Jakarta (ANTARA News) - Jaksa penuntut umum (JPU) KPK menduga mantan Ketua DPR Setya Novanto melakukan tindak pidana pencucian uang selain dugaan korupsi pengadaan KTP elektronik.

"Keterangan saudara menambah daftar panjang perputaran uang di sidang ini. Saya kok mencium bau-bau pencucian uang," kata JPU KPK Abdul Basir di Pengadilan Tindak Pidana Korupsi (Tipikor) Jakarta, Kamis.

Basir menyampaikan hal ini saat memeriksa kurir Setya Novanto bernama Abdullah alias Wahab di Pengadilan Tipikor. Abdullah beberapa kali diminta menukarkan uang ke tempat penukaran uang dari deposito Setya Novanto dan dimasukkan ke rekening orang lain.

"Dari money changer, saya disuruh mengemas uang dalam satu kardus rokok, diserahkan dalam bentuk rupiah ya sekitar Rp2,5 miliar Pak," kata Abdullah yang sudah bekerja untuk Setnov sebagai "office boy" sejak 2000.

Penukaran dilakukan di PT Inti Valuta Sukses dan beberapa tempat penukaran uang lainnya. Abdullah menukarkan uang dari dolar AS dan dolar Singapura ke rupiah sekitar tahun 2009-2014.

"Uang rupiah itu disetorkan tunai ke rekening Mbak Wulan, itu permintaan Mbak Wulan," ungkap Abdullah.

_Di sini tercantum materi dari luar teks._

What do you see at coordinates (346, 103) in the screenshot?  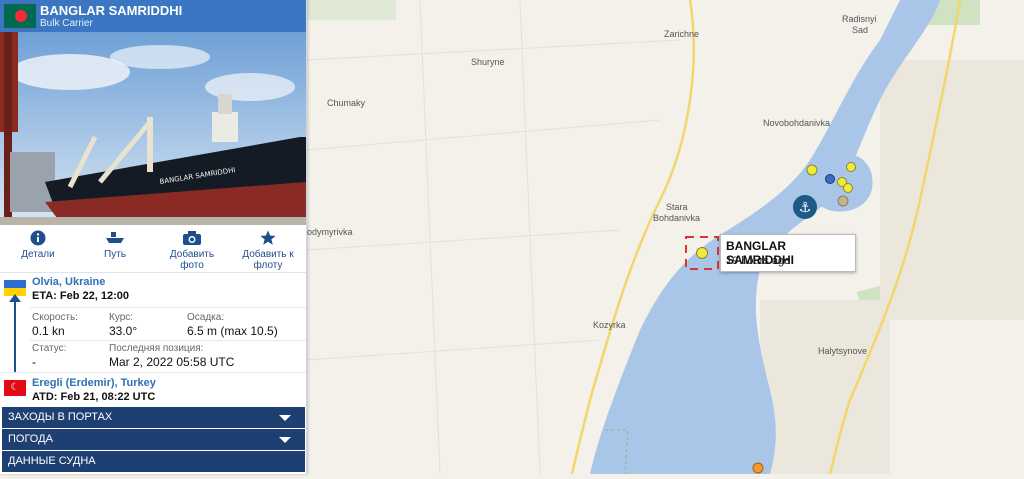 I see `map-label-chumaky: Chumaky` at bounding box center [346, 103].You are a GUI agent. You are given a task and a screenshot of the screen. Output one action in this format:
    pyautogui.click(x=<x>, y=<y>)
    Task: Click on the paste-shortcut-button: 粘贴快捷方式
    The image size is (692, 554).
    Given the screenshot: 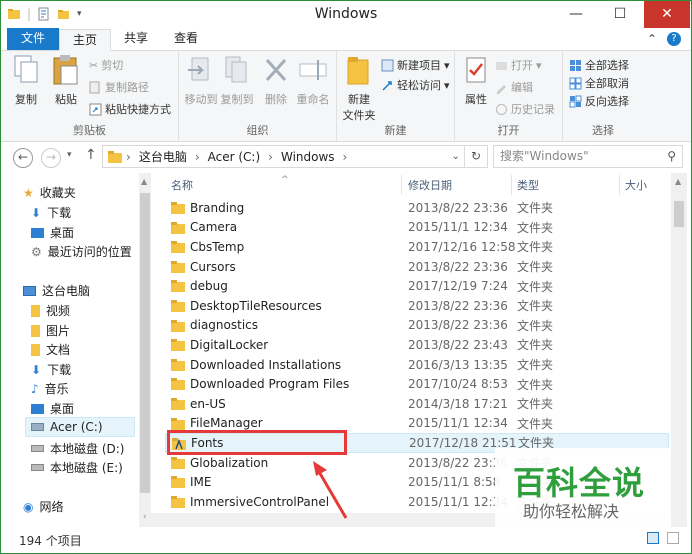 What is the action you would take?
    pyautogui.click(x=130, y=109)
    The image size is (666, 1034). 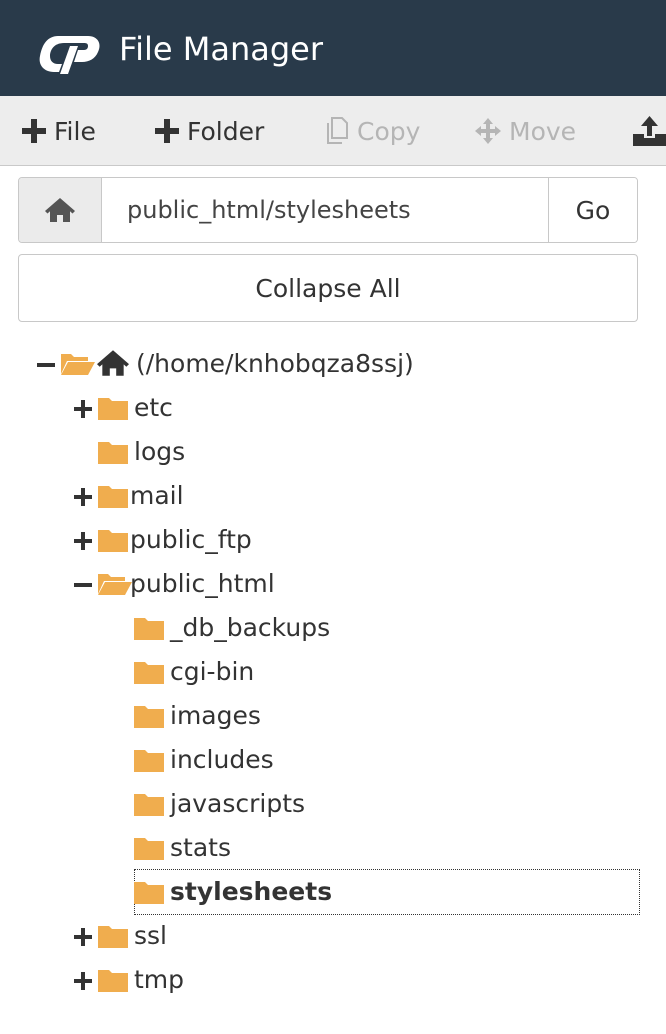 I want to click on app-title: File Manager, so click(x=221, y=49).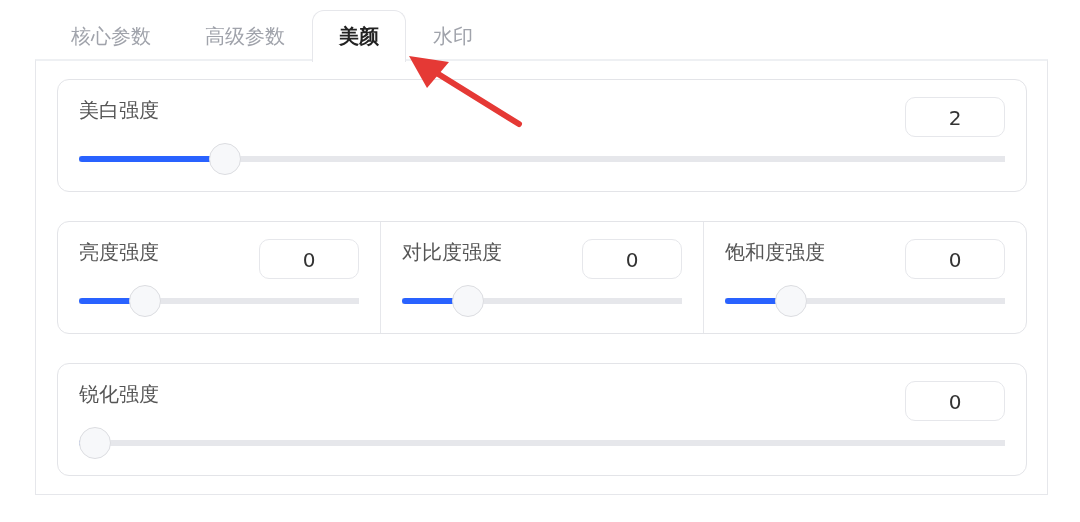  What do you see at coordinates (119, 252) in the screenshot?
I see `slider-label: 亮度强度` at bounding box center [119, 252].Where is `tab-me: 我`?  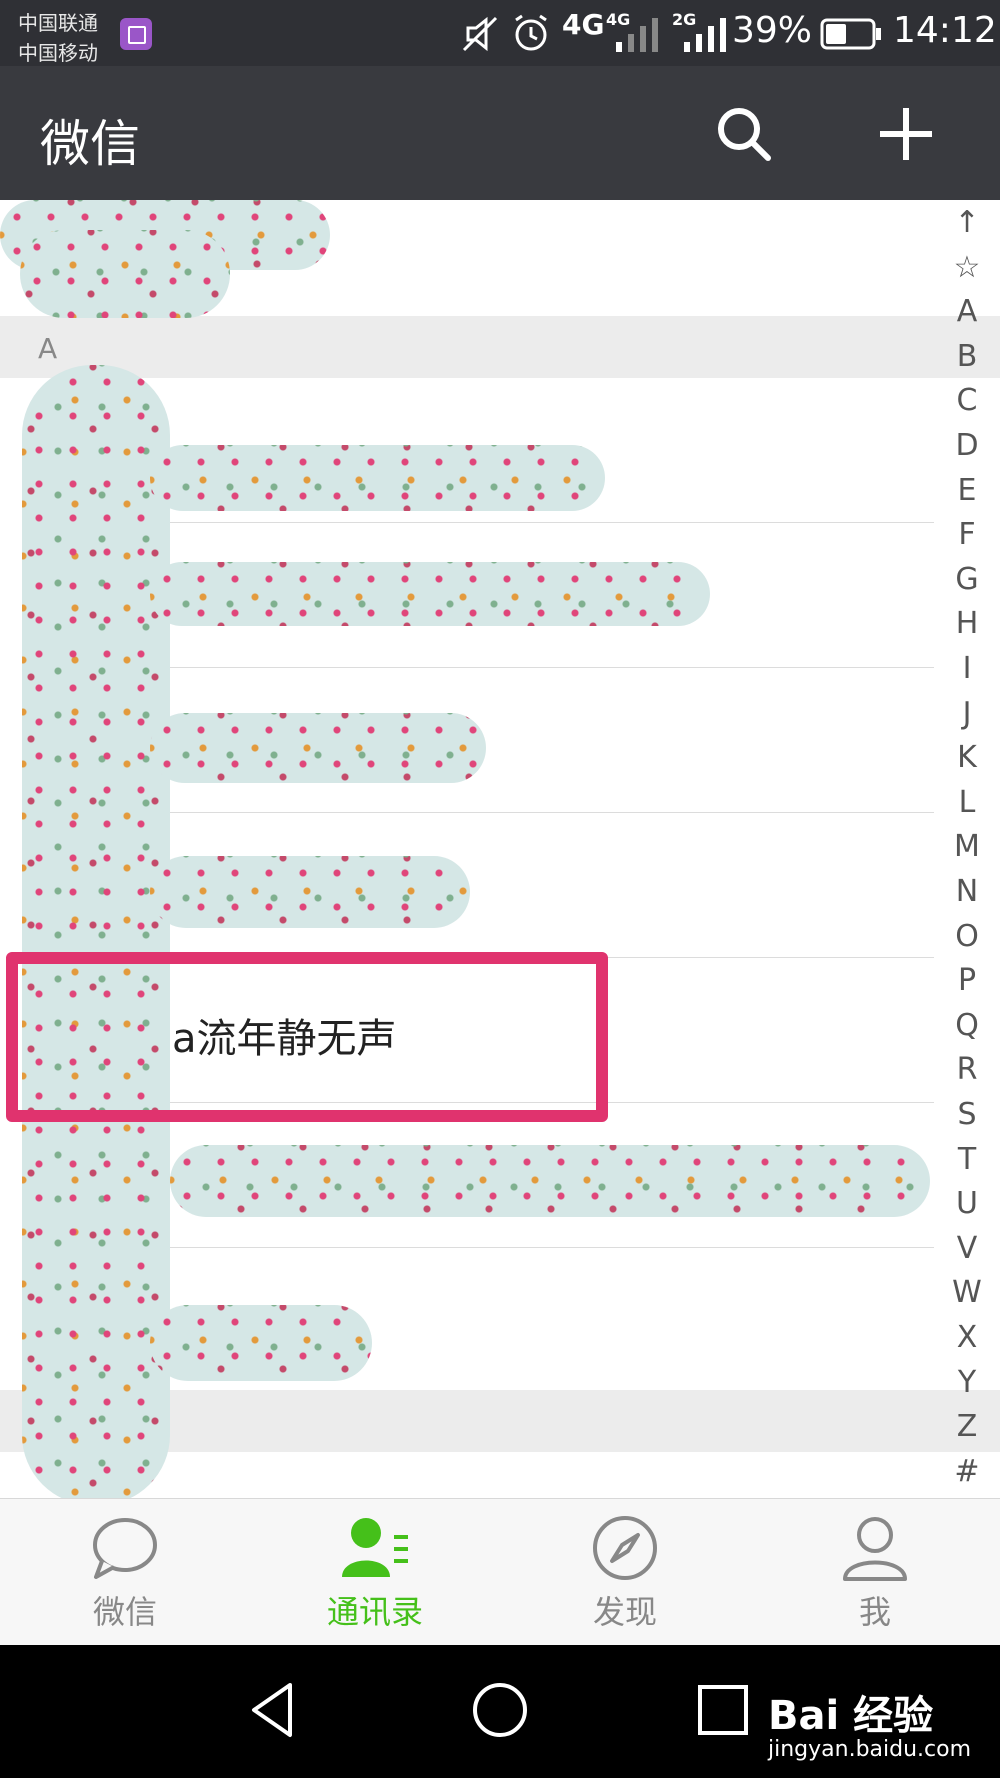
tab-me: 我 is located at coordinates (875, 1572).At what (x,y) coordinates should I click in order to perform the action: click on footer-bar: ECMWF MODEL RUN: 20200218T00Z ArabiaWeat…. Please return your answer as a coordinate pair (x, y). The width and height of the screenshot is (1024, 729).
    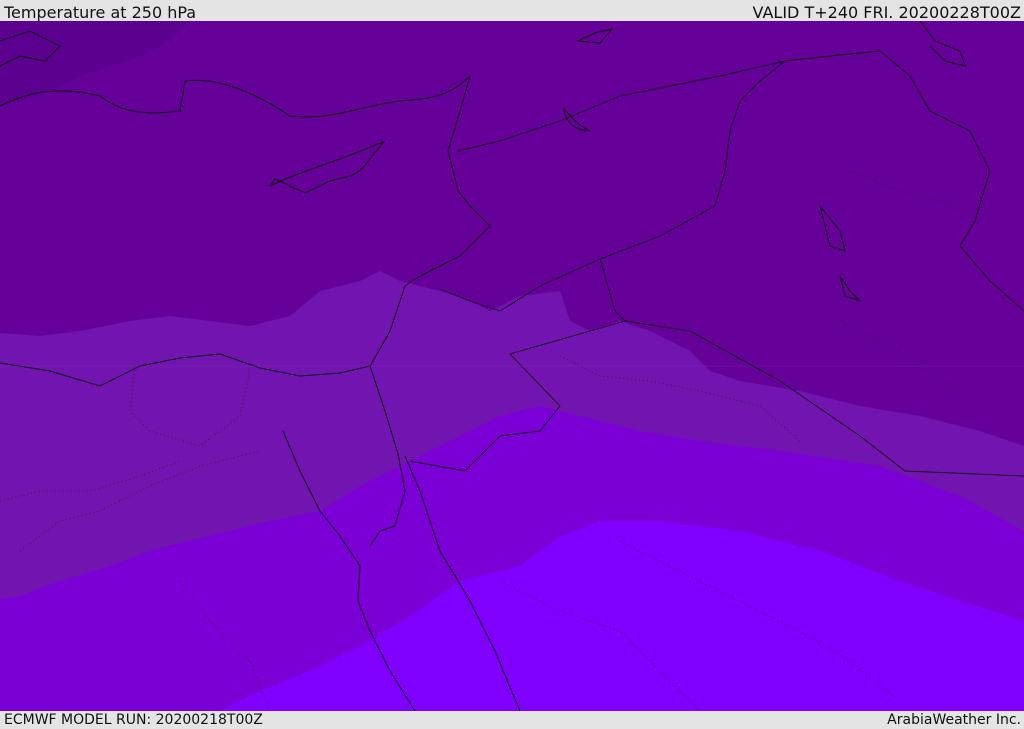
    Looking at the image, I should click on (512, 720).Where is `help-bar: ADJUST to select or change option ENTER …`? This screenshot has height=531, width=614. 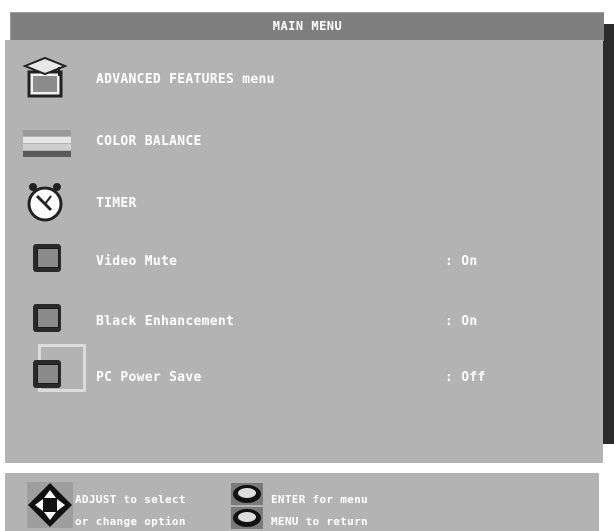
help-bar: ADJUST to select or change option ENTER … is located at coordinates (302, 502).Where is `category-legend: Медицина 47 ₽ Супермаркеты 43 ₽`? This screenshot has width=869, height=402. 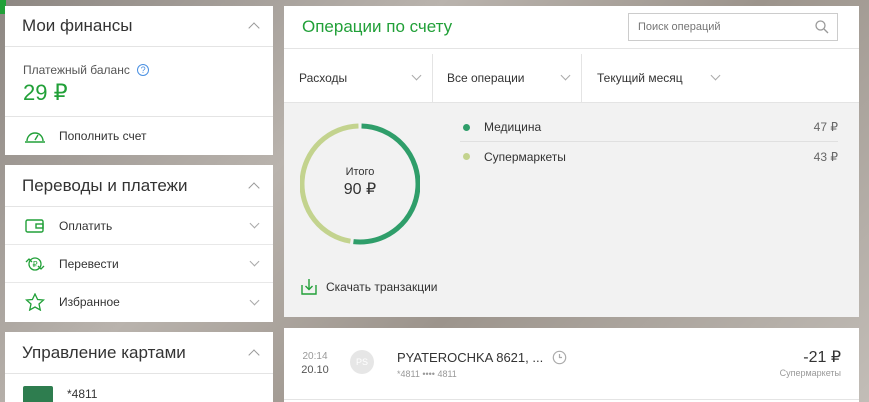 category-legend: Медицина 47 ₽ Супермаркеты 43 ₽ is located at coordinates (649, 142). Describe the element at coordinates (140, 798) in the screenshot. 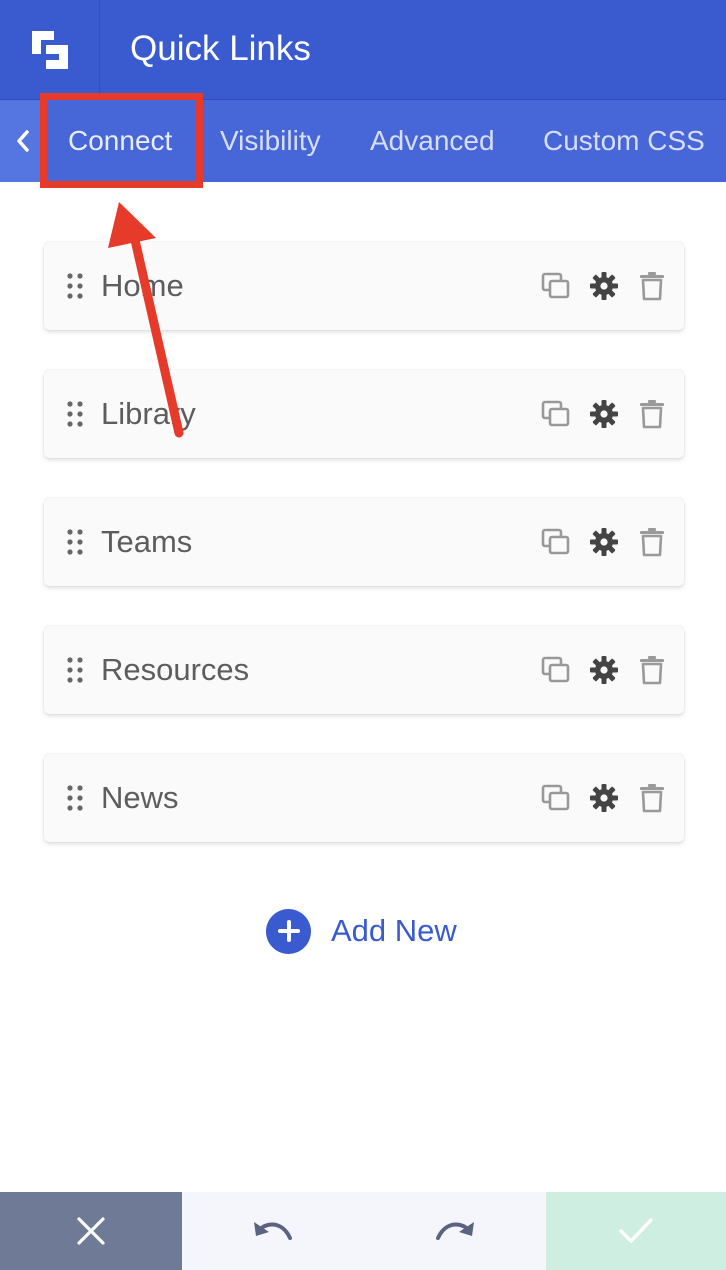

I see `list-item-label: News` at that location. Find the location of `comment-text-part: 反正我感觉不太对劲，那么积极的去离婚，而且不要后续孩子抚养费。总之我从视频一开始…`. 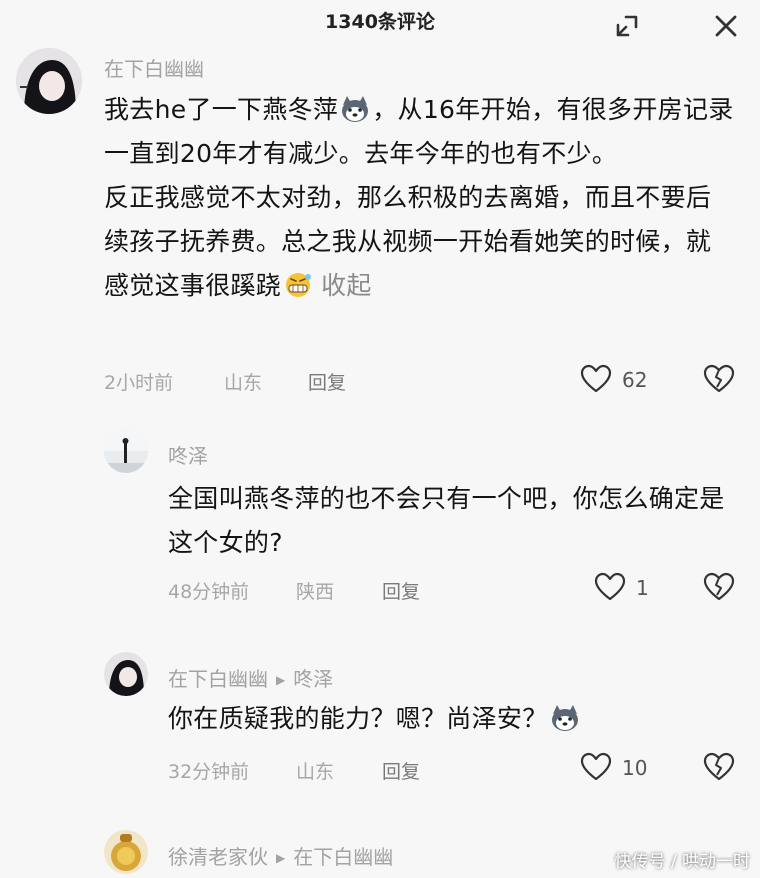

comment-text-part: 反正我感觉不太对劲，那么积极的去离婚，而且不要后续孩子抚养费。总之我从视频一开始… is located at coordinates (408, 242).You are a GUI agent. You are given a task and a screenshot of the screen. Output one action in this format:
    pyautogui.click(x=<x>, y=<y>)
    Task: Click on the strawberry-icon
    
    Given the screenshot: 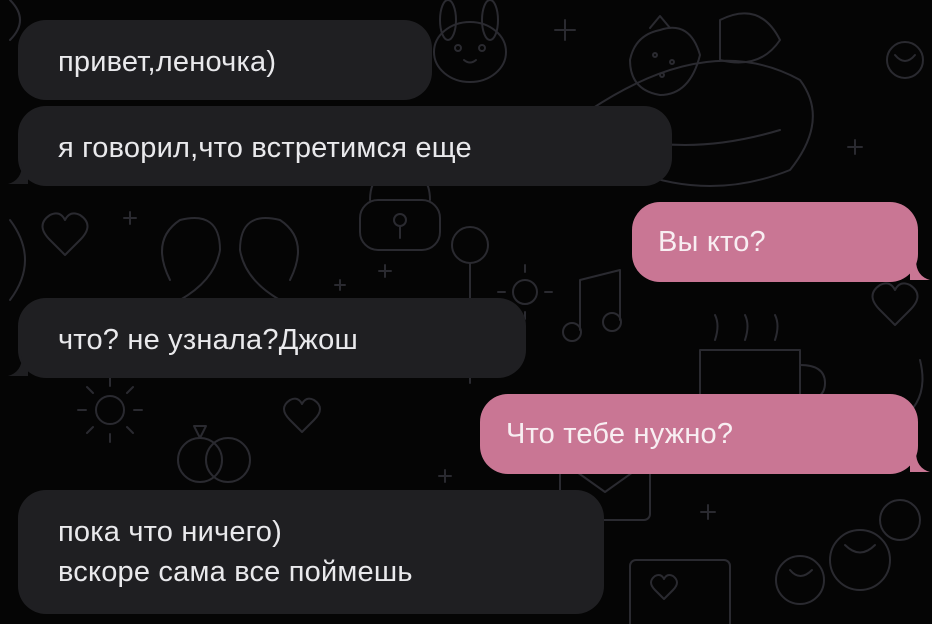 What is the action you would take?
    pyautogui.click(x=665, y=56)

Wulana adalah Kartika Wulandari, Sekretaris Setnov.

Abdullah juga memiliki rekening dolar Amerika dan dolar Singapura yang dibuka atas insiatifnya.

"Punya rekening dolar AS dan Singapura, itu inisiatif saya sendiri membukanya karena kalau bawa pulang berisiko. Saya bilang ke Mbak Wulan untuk buka rekening baru besoknya dikerjakan lagi. Sekali transfer bisa 10 ribu dolar AS, tapi saya kurang kurang tahu itu uang siapa, saya hanya dimintai tolong untuk transfer saja," ungkap Abdullah.

Baca juga: Saksi sebut proyek KTP-e milik "gajah"

Abdullah juga pernah menyetor tunai di bank Panin senilai Rp5 miliar pada sekitar 2014-2015, dan kadang mengirimkan uang ke rekening anak Setnov Rheza Herwindo yang ada di Amerika Serikat.

"Pernah diminta transfer tapi saya lupa berapa, seingat saya untik biaya sekolah, hanya kecil-kecil ada 5.000, 2.000 dolar AS," tambah Abdullah.

Abdullah yang pernah bekerja di PT Mondialindo Graha Perdana yang 80 persen sahamnya dimiliki Deisty Astriani Tagor dan Reza serta bekerja di PT Murakabi Sejahtera, yang dimiliki PT Mondialindo. Murakabi juga diketahui menjadi perusahaan yang mengajukan tender KTP-E.

Jaksa KPK pun mengaku punya bukti sejumlah rekening koran yang menunjukkan pencairan deposito Setnov namun hasil pencairan itu tidak dimasukkan ke tabungan Setnov tapi dialirkan ke rekening atas nama Wulan.

Atas barang bukti itu, Setnov mengaku baru mengetahuinya.

"Terima kasih yang mulia, saya khusus kepada barang bukti di Pak Abdullah saya terus terang baru mengetahui tadi, mohon maaf yang lain tidak tahu," kata Setnov.

Dalam perkara ini Setnov diduga menerima 7,3 juta dolar AS dan jam tangan Richard Mille senilai 135 ribu dolar AS dari proyek KTP-E.